They said it was "inherent in his office". So crying Terror!
The soldiers ravished her, not once, not twice, but over and over,
While the populace, hearing she was a harlot -- so they were told
And so they believed -- cheered on and echoed Terror! Terror!
Apart from a dissenting remnant, but their voices were not heard
Amid the uproar of official messengers, papers of record,
Hirelings doing the bidding of the five-sided ministry,
As the delicate prince, determined to destroy, let slip the terriers
Of war his opiate, his troops of Tereuses, to cut down the flower
Of manhood of ancient Persia, to deflower the princesses,
The dark-hued beauties scented with saffron, frankincense
And myrrh, perfumes of Arabia, as beloved of wisest Solomon.
Them the emperor by proxy stained, tearing tender maidenhoods.

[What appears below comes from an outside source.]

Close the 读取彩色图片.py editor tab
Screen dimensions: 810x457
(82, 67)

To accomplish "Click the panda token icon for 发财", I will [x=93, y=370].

No less a spoil of war herself, back in the palace Constance wept,
Cursing the day of her birth when founder Franklin fathered her
And that once glorious and auspicious dawn, when to a brave
New world, he brought her blushing, an imperfect but belovèd
Bride, to the adoration of a nascent nation, but even that, once
A collective memory would be forgotten, for the emperor found
The fragments of frail truth yet surviving to posterity, to be
An inconvenient fiction, so replaced history with orthodoxy,
Learning with patriotism, the daily sacrifice with a pagan altar
To the war god Mars -- such abomination that causes desolation --
That all should bow before in word and deed and cultish creed
And all the peoples think and feel as he decreed,
So few there were in Constance' hour of need.
June 2004
[2]
A Pentagon report, obtained by the Wall Street Journal, concludes the authority to set aside laws was "inherent in the president" (see www.democracynow.org - June 8, 2004 - 'Bush Administration Ruled it Could Ignore Torture Laws'). George W. Bush himself also signed the following memo, dated Feb. 7, 2002: "I accept the legal conclusion of the Attorney General and the Department of Justice that I have the authority to suspend Geneva [application of the Geneva Conventions] as between the U.S. and Afghanistan. I reserve the right to exercise this authority in this or future conflicts."
[3]
See William Shakespeare, 'Hamlet', III.vii.50-56: "Witness this army of such mass and charge,/ Led by a delicate and tender prince,/ Whose spirit with divine ambition puffed/ Makes mouths at the invisible event,/ Exposing what is mortal and unsure/ To all that fortune, death and danger dare,/ Even for an eggshell."
[4]
In Greek mythology, Tereus, king of Thrace, raped his wife's sister (Philomela) then cut out her tongue so that she could not inform against him."
[5]
Song of Solomon 1:5-6
The poems on this website are protected by U.S. copyright law and registered with the U.S. Library of Congress.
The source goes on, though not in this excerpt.